Brano -
++++++
Ansa

Una fogliata di libri

Rinnegando il pensiero di quell'alba. Lettera da una lama tagliente

 Marina Corradi

Cronista alle prime armi, mi avevano mandata da Milano all’obitorio di Bologna. Nel silenzio, nelle luci giallastre, mi colpì un braccio di un morto che cadeva diritto dalla barella: un istante e siamo solo cose, per sempre

In una quieta domenica mattina imbattersi sul Corriere web in un reportage di Marta Serafini da Odessa. E’ arrivato un treno dal Kursk, carico di 1.500 sacchi. 1.500 caduti ucraini ritornati a casa. Ragazzi fra 25 e i 35 anni. Su ogni sacco un numero. Si lavora ostinatamente a identificarli, da un particolare, dal Dna, per ridarli almeno alle famiglie. Ci sono anche le foto, da Odessa: e leggo e capisco che farei meglio a fermarmi, ma non posso. Una frase  mi colpisce come una lama, sollevando un ricordo. Dice dell’odore di quel treno, che rimarrà addosso per sempre a chi lo sente. L’odore della carne che si disfa. “Nella mente – scrive la collega – si installa comodo il pensiero che l’uomo è solo una bestia, e mai nessun sorriso riuscirà a cacciarlo”.

 

Riconosco quel pensiero. Vigilia di Natale 1984, in una galleria dell’Appennino il Rapido 904 era saltato in aria. Cronista alle prime armi, mi avevano mandata da Milano all’obitorio di Bologna. Arrivai prima dell’alba, non c’era nessuno; solo, in un corridoio, due barelle con i primi corpi recuperati, coperti da lenzuola. Nel silenzio, nelle luci giallastre, mi colpì un braccio di un morto che cadeva diritto dalla barella: la manica del maglione, l’orologio al polso. Immobile, ma di un’ immobilità mai vista prima. Un abbandono come quello delle braccia dei burattini del mio teatrino, da bambina, la sera, quando andavo a dormire. Quel braccio immoto mi diceva, con la calma dell’evidenza: “Lo vedi, siamo solo cose”. 

 

Uscii dall’obitorio di Bologna, all’alba, con un tumulto addosso. Quante storie, mi dicevo con rabbia, mi avete raccontato, tutti. Ma, hai visto quel braccio? Un istante e siamo solo cose, per sempre. Agli amici non dissi niente, ma non ero più la stessa. Mi ci è voluta una vita per rinnegare il pensiero di quell’alba. Ancora oggi, davanti a quel treno a Odessa, risentirei quel pensiero. Ma: “Non è vero”, risponderei, pure nello strazio. Certa, una vita dopo, che in Cristo nessuno è cosa, e nessuno muore per sempre.
++++++
Dati estratti -
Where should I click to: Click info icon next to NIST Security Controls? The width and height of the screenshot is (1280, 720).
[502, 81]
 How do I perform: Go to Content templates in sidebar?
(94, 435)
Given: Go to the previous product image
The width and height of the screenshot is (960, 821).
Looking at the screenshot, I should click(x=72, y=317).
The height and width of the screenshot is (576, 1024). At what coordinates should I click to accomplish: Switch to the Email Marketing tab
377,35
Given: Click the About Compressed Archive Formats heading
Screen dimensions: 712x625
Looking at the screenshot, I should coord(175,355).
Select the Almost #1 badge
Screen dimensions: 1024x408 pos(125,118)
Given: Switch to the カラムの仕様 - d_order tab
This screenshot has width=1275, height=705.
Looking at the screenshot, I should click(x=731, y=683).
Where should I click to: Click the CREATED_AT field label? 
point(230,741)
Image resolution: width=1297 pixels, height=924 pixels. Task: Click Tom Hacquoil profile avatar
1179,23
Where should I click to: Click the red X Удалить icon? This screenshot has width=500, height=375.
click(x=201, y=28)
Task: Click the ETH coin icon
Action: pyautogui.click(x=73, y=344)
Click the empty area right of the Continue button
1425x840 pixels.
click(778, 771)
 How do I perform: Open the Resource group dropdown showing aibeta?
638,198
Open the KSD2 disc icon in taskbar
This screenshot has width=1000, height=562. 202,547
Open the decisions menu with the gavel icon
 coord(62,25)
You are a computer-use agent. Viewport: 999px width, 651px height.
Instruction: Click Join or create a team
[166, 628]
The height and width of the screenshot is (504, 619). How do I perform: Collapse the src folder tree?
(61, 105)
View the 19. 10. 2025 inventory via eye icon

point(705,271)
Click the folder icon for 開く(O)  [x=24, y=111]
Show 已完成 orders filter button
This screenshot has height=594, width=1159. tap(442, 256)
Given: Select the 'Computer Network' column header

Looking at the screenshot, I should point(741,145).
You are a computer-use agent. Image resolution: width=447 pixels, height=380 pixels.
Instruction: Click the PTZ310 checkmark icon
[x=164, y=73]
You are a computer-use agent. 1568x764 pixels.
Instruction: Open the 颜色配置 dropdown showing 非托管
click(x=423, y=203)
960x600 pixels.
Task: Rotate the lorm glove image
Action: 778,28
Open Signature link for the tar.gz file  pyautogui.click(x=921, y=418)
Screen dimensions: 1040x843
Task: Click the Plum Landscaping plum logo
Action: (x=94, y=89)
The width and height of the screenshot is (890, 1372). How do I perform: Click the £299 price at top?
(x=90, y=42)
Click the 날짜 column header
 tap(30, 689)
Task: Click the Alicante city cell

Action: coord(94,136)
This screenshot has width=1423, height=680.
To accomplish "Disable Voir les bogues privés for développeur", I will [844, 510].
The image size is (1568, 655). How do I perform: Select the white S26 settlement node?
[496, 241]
++++++
Puoi riportare alla lettera la parte del brano che si apre con le parole contenenti "Uscii dall’obitorio di" e si chiude con "muore per sempre."? Le righe non hanno alcun rapporto con il brano.

Spazio risposta -
Uscii dall’obitorio di Bologna, all’alba, con un tumulto addosso. Quante storie, mi dicevo con rabbia, mi avete raccontato, tutti. Ma, hai visto quel braccio? Un istante e siamo solo cose, per sempre. Agli amici non dissi niente, ma non ero più la stessa. Mi ci è voluta una vita per rinnegare il pensiero di quell’alba. Ancora oggi, davanti a quel treno a Odessa, risentirei quel pensiero. Ma: “Non è vero”, risponderei, pure nello strazio. Certa, una vita dopo, che in Cristo nessuno è cosa, e nessuno muore per sempre.